First, the back story.
You see, I have a medical condition called Dystonia.  It is a muscle movement disorder that falls into the same neurological group as Parkinson and torettes.  It is actually treated in much the same manner and by the same doctors.  Mine is stubborn and complicated and doesn't like treatment.  It appears simple, on the outside with only a little visual symptoms to give itself up to on lookers.  But internally, its going full force and makes my life, daily, a pain filled living hell.  I was not living.  I was nonfunctional.  The most major issue is muscle twitching and cramping.  My muscles move when they shouldn't, and they move so much and so hard that they actually bend my bones.  I'm lucky, in that my muscles move in short little movements, for the most part... feels like ants crawling under my skin all the time.  Most people with Dystonia have full on huge muscle twitching with arms and legs going in all directions.  I have that occasionally, but only during a Dystonic Storm.  I count myself very lucky.  So for years, I have been over whelmed by this and trying treatment after treatment that just didn't work.  I would get worse, crash, end up weeks on end in bed unable to do daily things because my body was just too weak to function.  You know when you excersize, when your done you get this shaky feeling that actually feels pretty good right?  So, think about when you overdo it, and you start to feel sick and maybe dehydrated?  Now, Imagine running 10 miles, full on at top speed, 115 degrees out up a hill, with no water... yep, thats about how I felt just getting out of bed every day.  It sucked.

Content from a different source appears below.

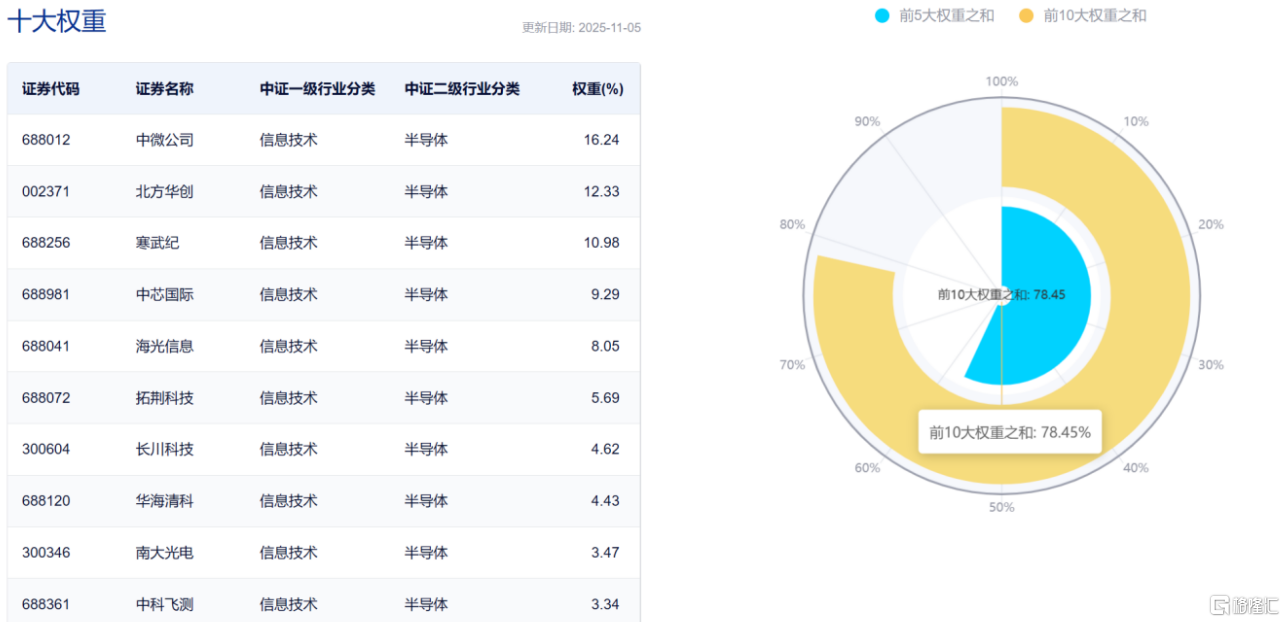Click the blue 前5大权重之和 legend dot
Image resolution: width=1285 pixels, height=622 pixels.
pyautogui.click(x=881, y=15)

But... Things got better.  Finally.  3 months ago, we finally found a combo of meds that work.  The trick was treating my cluster migraines, which we hadn't tried yet, and upping the parkingson's meds that I am on.  And now, I am living.  I am actually up every day by 6 am... and that is insanely crazy not like me at all.  No joke, Not like me at all, ever!  I feel like for the first time in my life, I am actually living a real functional life.  But, that is not the milestone I hit yesterday.  That is just the back story.  I had to tell the back story, so that you could understand why the milestone was such a big deal.  Because its the back story that made the milestone.  It is the living now.  The getting up and moving, the existing, the moving, the doing, the being a real person that doesn't live life from her bed anymore!


Yesterday I broke the 200 pound mark.  I am now 199 pounds and I have not been under 200 pounds in over 5 or 6 years.  I haven't been under 230 in 5 or 6 years!   Since starting the Topamax 4 months ago, I have lost over 50 pounds.  Yes, I was over 250 pounds, and admitting that here on my blog, online is a bit intimidating, but there ya go.. its here.  Its me.   Its life, and real.  When I stood on that scale yesterday and saw those numbers, I didn't even know what to think.  I just stood there for a few, then walked out to the family and told them we all needed to throw a party.  And I'm not kidding. Its exactly how I feel.  I never thought I would ever see the bottom side of 200 again, ever.  I never thought I would get out of my bed, either.  So, I think a Coming to life party is in order here.  Sort of like a coming of age party.  But better!